Description of the task: Every entry below should come back unchanged, except that the pictures are dropped.

[Saved data entries]
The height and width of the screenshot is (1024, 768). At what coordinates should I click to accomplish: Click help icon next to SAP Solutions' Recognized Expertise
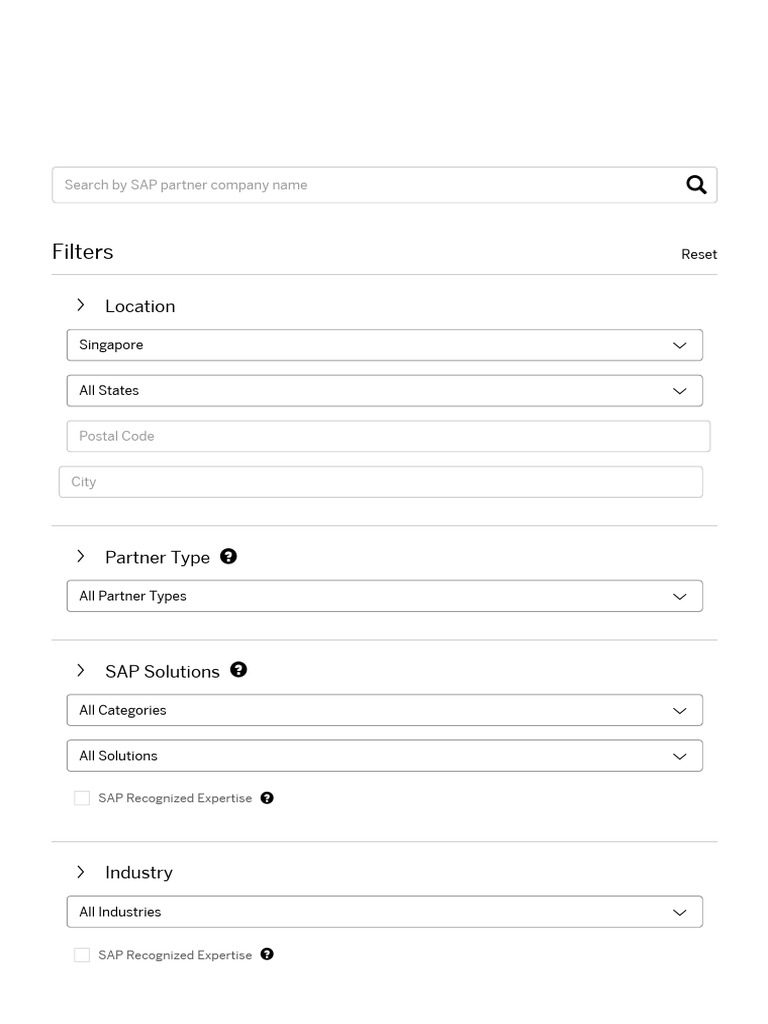(267, 798)
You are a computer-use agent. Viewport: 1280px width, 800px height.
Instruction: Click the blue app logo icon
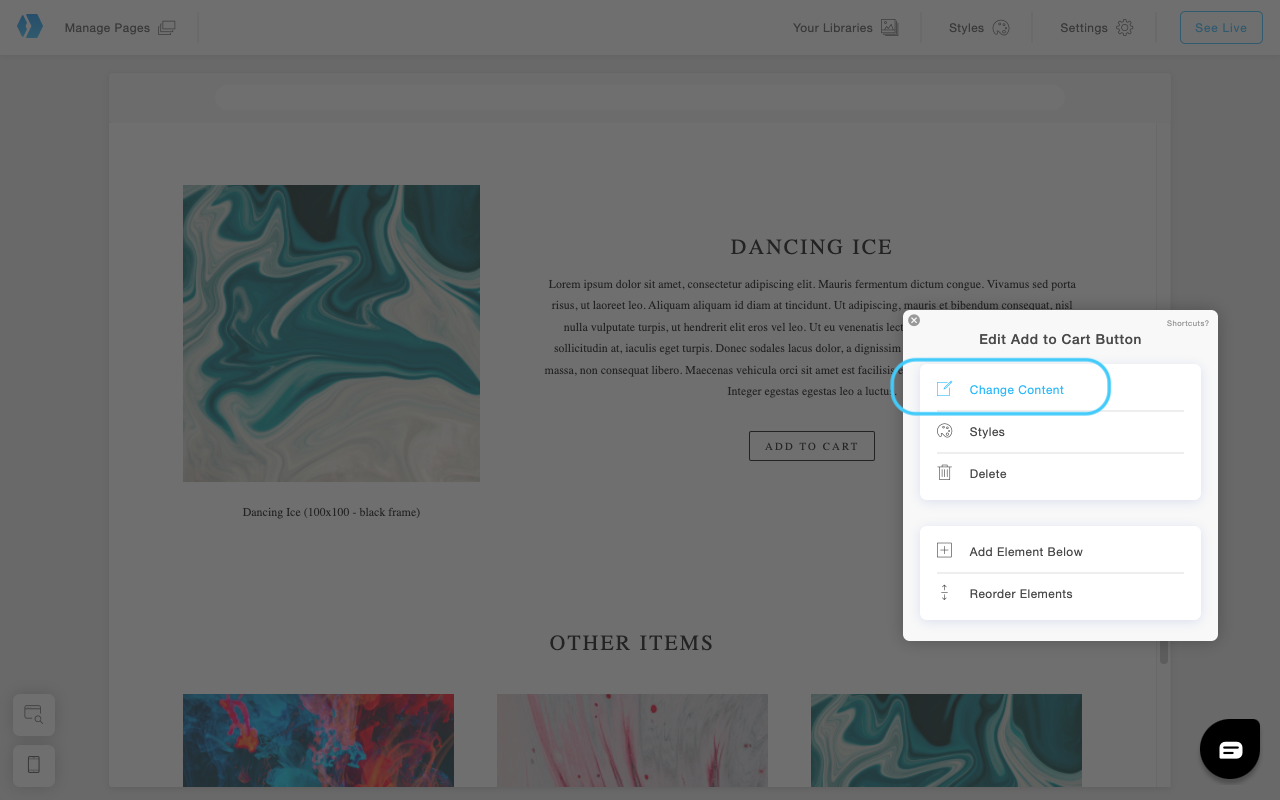click(30, 27)
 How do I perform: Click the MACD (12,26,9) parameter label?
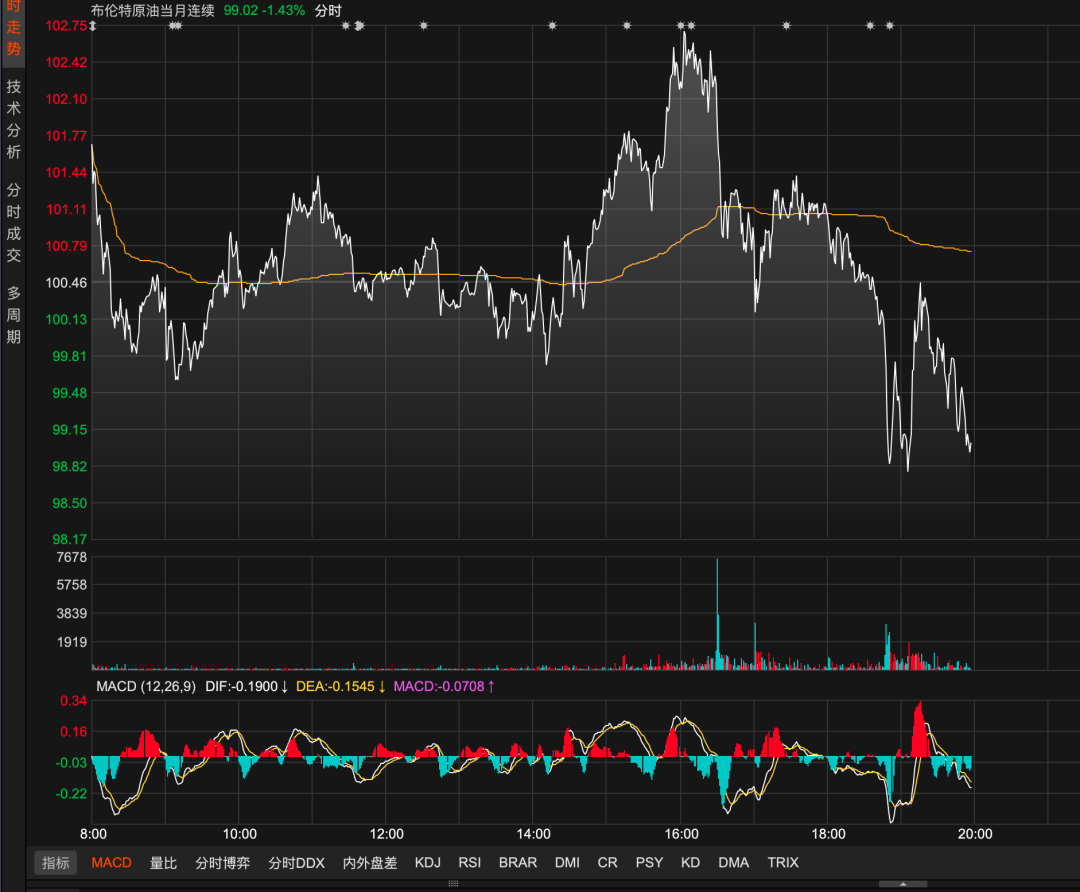[146, 686]
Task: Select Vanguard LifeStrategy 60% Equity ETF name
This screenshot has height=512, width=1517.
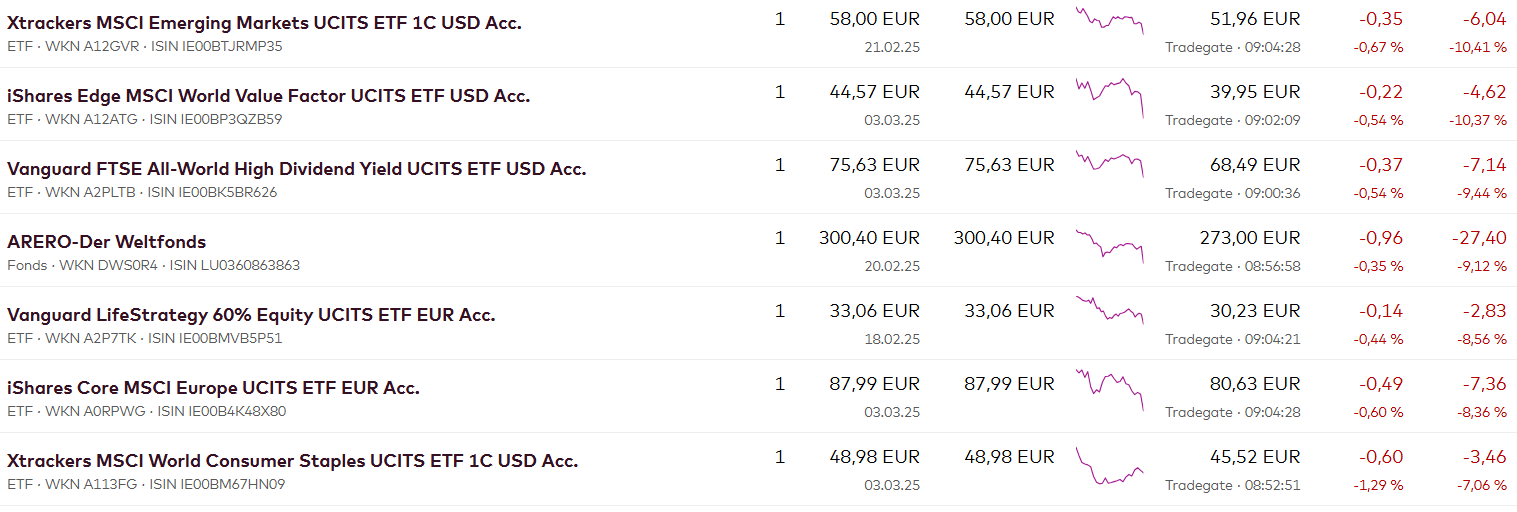Action: tap(251, 315)
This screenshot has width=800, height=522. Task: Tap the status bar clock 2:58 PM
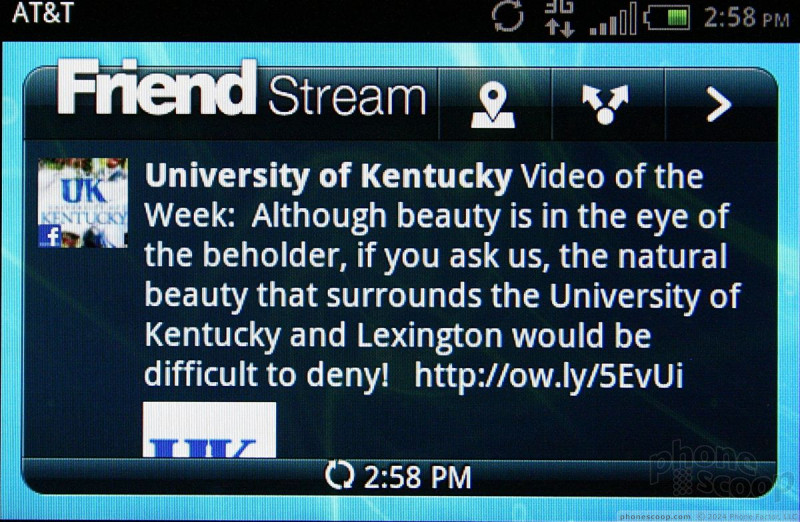pos(746,18)
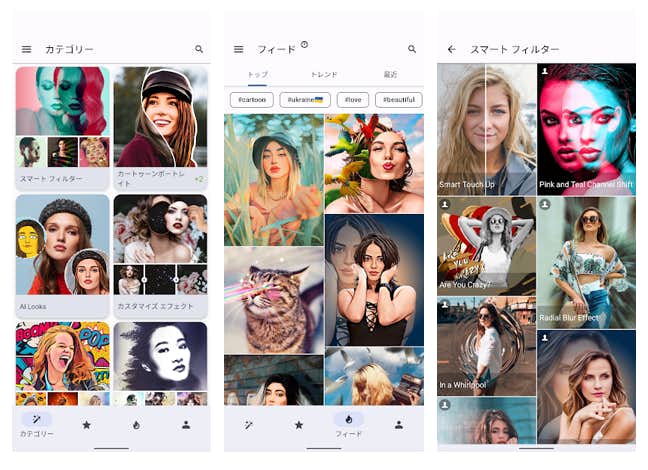
Task: Go back using the arrow beside スマート フィルター
Action: (451, 49)
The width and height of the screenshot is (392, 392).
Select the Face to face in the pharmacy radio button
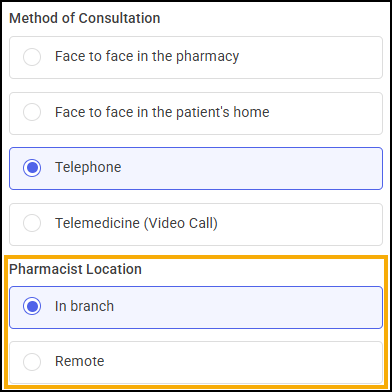(32, 57)
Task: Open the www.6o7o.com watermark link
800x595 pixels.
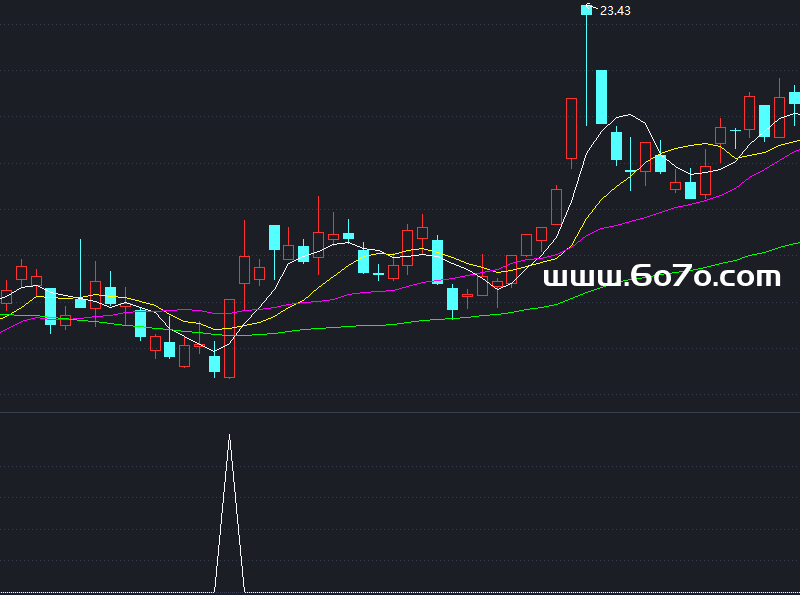Action: pos(661,277)
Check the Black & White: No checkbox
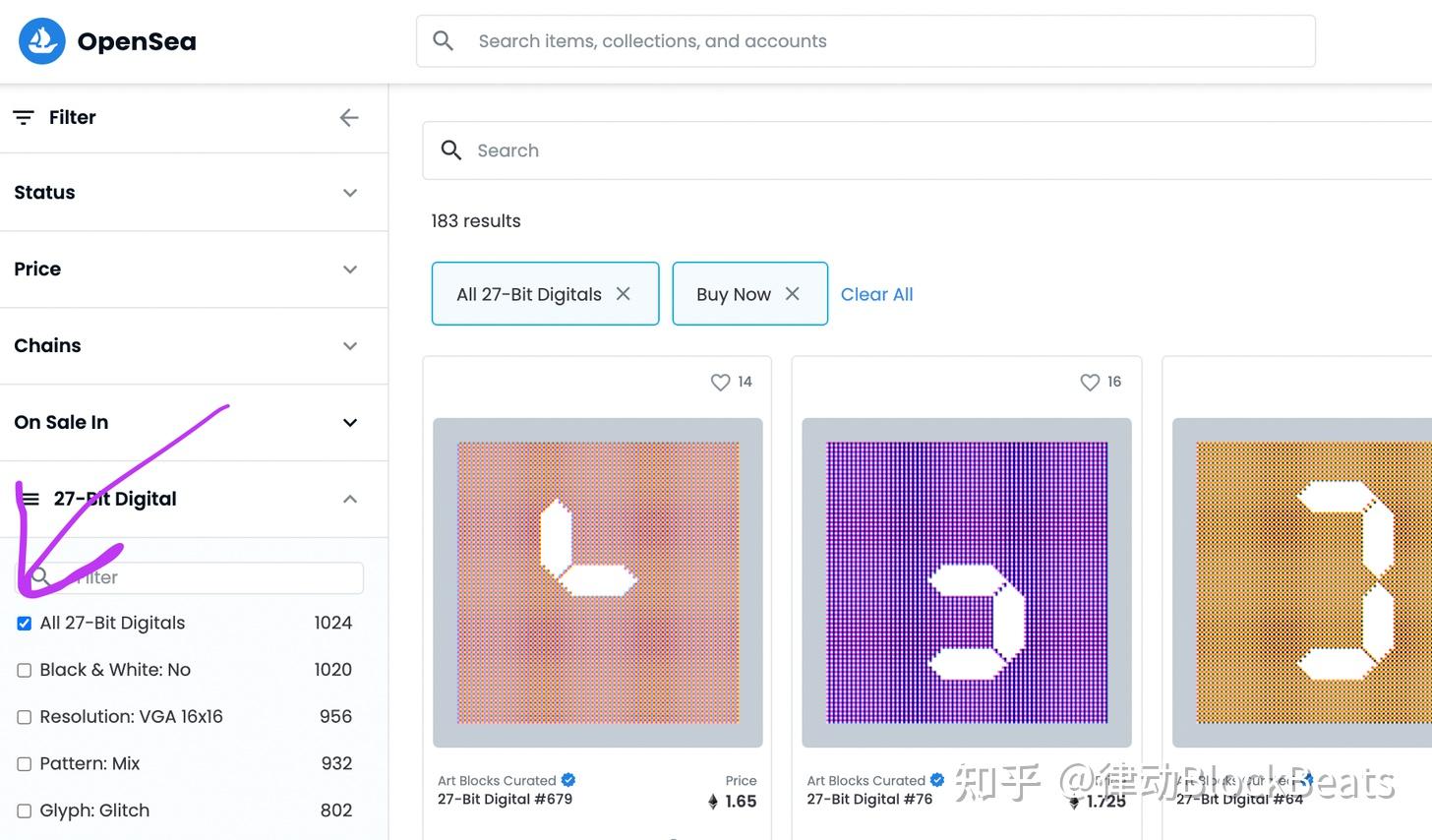The width and height of the screenshot is (1432, 840). 25,671
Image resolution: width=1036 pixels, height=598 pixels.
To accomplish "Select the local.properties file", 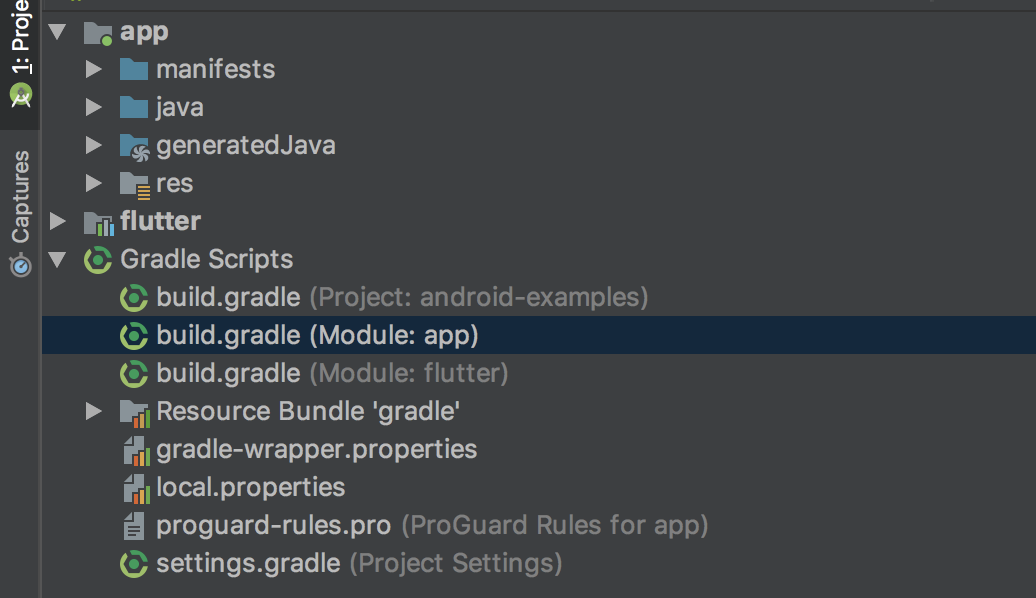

Solution to this exercise:
The height and width of the screenshot is (1024, 768). At what coordinates should I click to accomplish: Click help icon next to SAP Solutions' Recognized Expertise
(267, 798)
You are a computer-use agent. Viewport: 1280px width, 800px height.
Instruction: Click the blue app logo icon
click(30, 27)
 How do I perform: Click the MACD (12,26,9) parameter label?
[146, 686]
Task: Select Vanguard LifeStrategy 60% Equity ETF name
This screenshot has height=512, width=1517.
Action: tap(251, 315)
This screenshot has width=800, height=522. Task: Tap the status bar clock 2:58 PM
pos(746,18)
Task: Go back using the arrow beside スマート フィルター
Action: (451, 49)
The width and height of the screenshot is (392, 392).
Select the Face to face in the pharmacy radio button
(32, 57)
Task: Open the www.6o7o.com watermark link
800x595 pixels.
Action: pos(661,277)
Check the Black & White: No checkbox
The width and height of the screenshot is (1432, 840). 25,671
Image resolution: width=1036 pixels, height=598 pixels.
To accomplish "Select the local.properties file", 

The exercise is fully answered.